| Version | Support Status | Notes |
|---|---|---|
| v1.x | Active support | Receive security patches |
| v0.x | End of life | No security updates; upgrade required |
- BrainXio GitHub repositories
- GitHub Actions workflows
- MCP servers (
brainxio-agent-*packages) - Published packages: npm (
@brainxio/*), PyPI (brainxio-*), crates.io (brainxio-*)
- Social engineering or phishing attacks
- Denial-of-service attacks
- Third-party services or dependencies (report upstream)
- Vulnerabilities already disclosed via public CVE
Preferred: GitHub Security Advisories
Open a draft advisory at https://github.com/BrainXio/<repo>/security/advisories/new.
Backup: Email Contact github@brainxio.org. Encrypt if possible (PGP key available on keyserver).
What to include:
- Affected repository and version or commit SHA
- Description of the vulnerability
- Steps to reproduce
- Proof-of-concept or exploit (if any)
- Potential impact assessment
Do not open public issues or discuss vulnerabilities publicly until a patch is available.
| Severity | Initial Response | Triage |
|---|---|---|
| Critical | 24 hours | 48 hours |
| High | 48 hours | 5 business days |
| Medium | 5 business days | — |
| Low | 5 business days | — |
Severity is assessed by BrainXio based on CVSS scoring and blast radius.

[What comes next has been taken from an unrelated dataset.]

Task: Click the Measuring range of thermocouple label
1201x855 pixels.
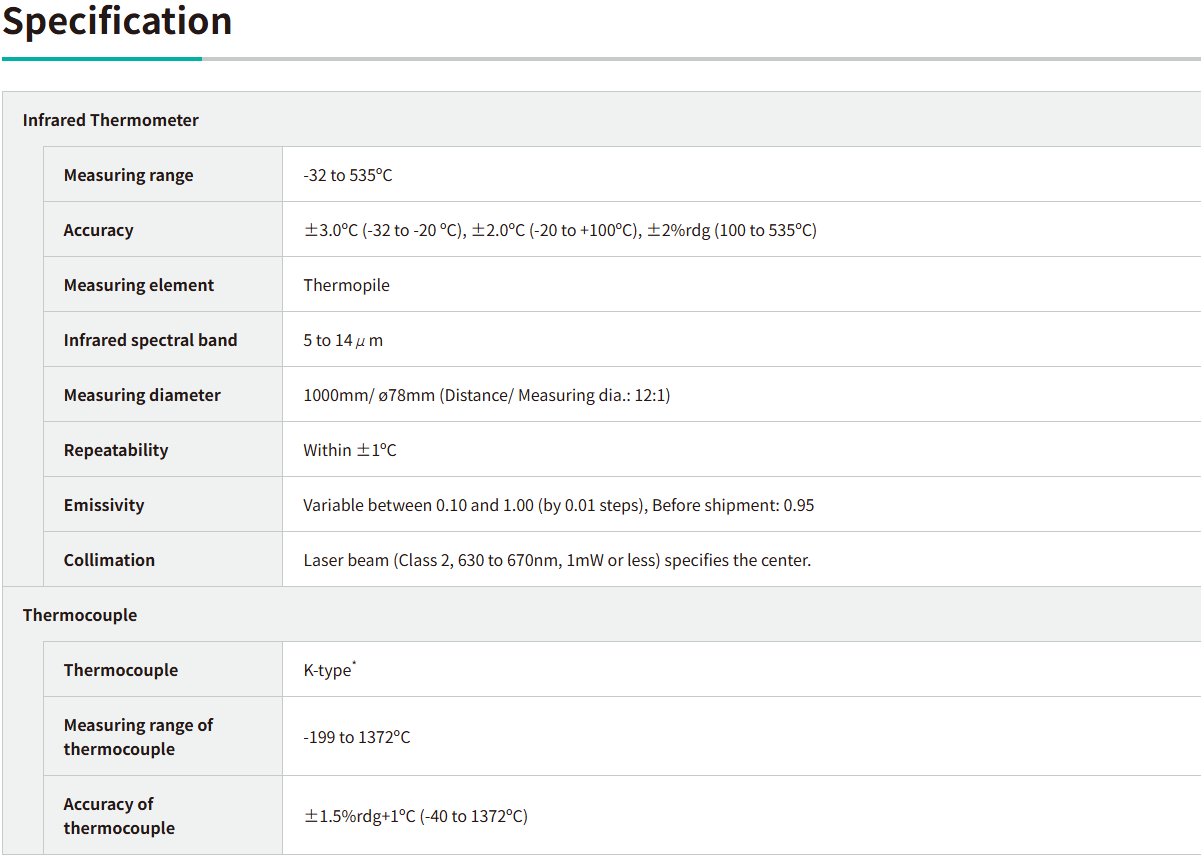Action: point(139,737)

- Reporter submits via GitHub Security Advisory or email.
- BrainXio acknowledges within the SLA window.
- BrainXio reproduces and validates, requests CVE number if applicable.

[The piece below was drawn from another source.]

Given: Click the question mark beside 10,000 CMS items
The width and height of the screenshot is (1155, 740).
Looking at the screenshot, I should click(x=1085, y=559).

- Fix is developed under embargo.
- Patch is released publicly with credit (if agreed).
- Public disclosure occurs only after a fix is available.
- Full public advisory published within 90 days of initial report, regardless of patch status.
Good-faith security research performed in accordance with this policy will not result in legal action by BrainXio.
BrainXio reserves the right to update this policy. Substantive changes will be reflected in this file.